● **TRECHO DO TEXTO**:

Essa transmissão de aprendizados é apenas um dos aspectos que fazem do circo uma referência de comunidade. Gama foi investigar como essa convivência funciona e o que ela tem a ensinar, em especial para as crianças, sobre a potência do coletivo e da diversidade.

Respeitável público!

Era a frase de abertura do espetáculo circense, as duas palavras que concentravam o olhar das famílias no picadeiro (o palco central na lona). Mas nem sempre essa foi a organização do circo. Chineses, gregos, egípcios, indianos e quase todas as civilizações antigas praticavam algum tipo de arte circense, e foi durante o Império Romano, tendo como grande expoente o Circus Maximus, que a atividade ganhou força. Inaugurado no século 6 a.C. e mais tarde destruído em um incêndio, trazia atrações como corridas de carruagem, luta de gladiadores e apresentações de animais e pessoas com habilidades incomuns. Foi só na Inglaterra, no século 18, que o circo moderno com seu picadeiro circular se estabeleceu.

● **INFORMAÇÕES FORNECIDAS**:
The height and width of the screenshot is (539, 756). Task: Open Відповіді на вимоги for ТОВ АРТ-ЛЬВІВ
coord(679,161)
--
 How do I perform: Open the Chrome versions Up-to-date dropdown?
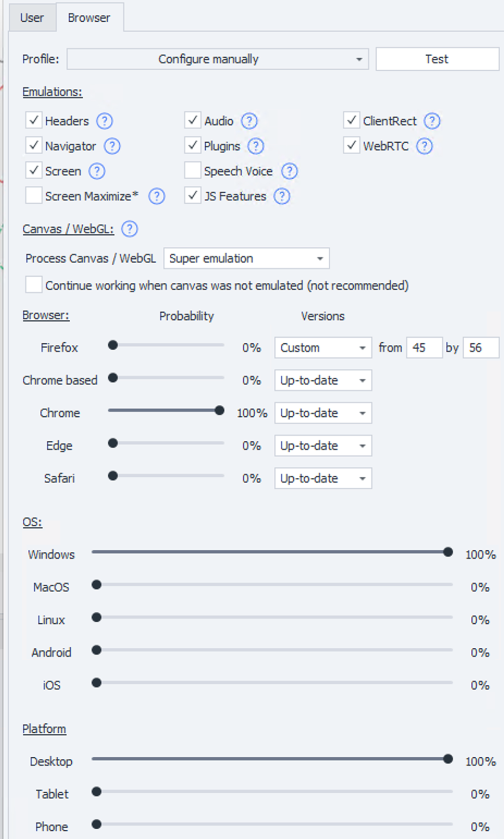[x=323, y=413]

● **EXERCÍCIO PROPOSTO A**: No trecho sobre o circo, em que país e em que século o circo moderno com picadeiro circular se estabeleceu?
● **EXERCÍCIO PROPOSTO B**: Dê seguimento ao trecho sobre o circo a partir da última frase apresentada.
Não é preciso consultar o material.

● **RESPOSTA DO EXERCÍCIO A**: Na Inglaterra, no século 18.

● **RESPOSTA DO EXERCÍCIO B**:
Nessa história, duas características nunca mudaram: primeiro, a diversidade de funções necessárias para montar um bom espetáculo e a maneira como essas pessoas diferentes precisam trabalhar em comunhão; e segundo, o movimento e a euforia que a chegada do circo provocava (e ainda provoca). “Essa arte milenar, quando chegava em carreatas nas cidades antigamente, gerava todo um encanto, uma integração sistêmica“, afirma Cleiton Lisboa, um entusiasta do tema e coordenador do projeto Circo Social, que usa técnicas e atrações circenses para realizar ações filantrópicas. “Afinal, você nunca vai no circo sozinho.”

O circo na infância

Há também um potencial pedagógico nas acrobacias, malabares e outras atrações circenses. Na Unicamp, o CIRCUS (Grupo de Pesquisa em Circo) é um coletivo que desenvolve estudos, eventos, projetos de iniciação científica, orientações de mestrado e doutorado,tudo relacionado ao circo e as suas aplicações. Uma das publicações do grupo é o título “Circo: Horizontes Educativos” (Autores Associados, 2016), que se debruça justamente sobre as práticas pedagógicas que acontecem dentro da lona. Outra publicação é a pesquisa “Vamos brincar de circo”, de 2021, que explora os efeitos da arte circense na educação infantil.

Saindo da teoria, há exemplos práticos que usam a arte milenar com fins pedagógicos: o projeto Giz de Ser, da artista Isadora Faro, leciona um curso de circo para crianças a partir de três anos. “É um espaço de experimentação por meio do corpo, com ferramentas do circo”, explica. “Não estamos muito preocupados se a criança vai fazer acrobacias com ponta de pé, perna esticada. O que nos interessa é o aspecto convidativo à diversidade que o circo proporciona.”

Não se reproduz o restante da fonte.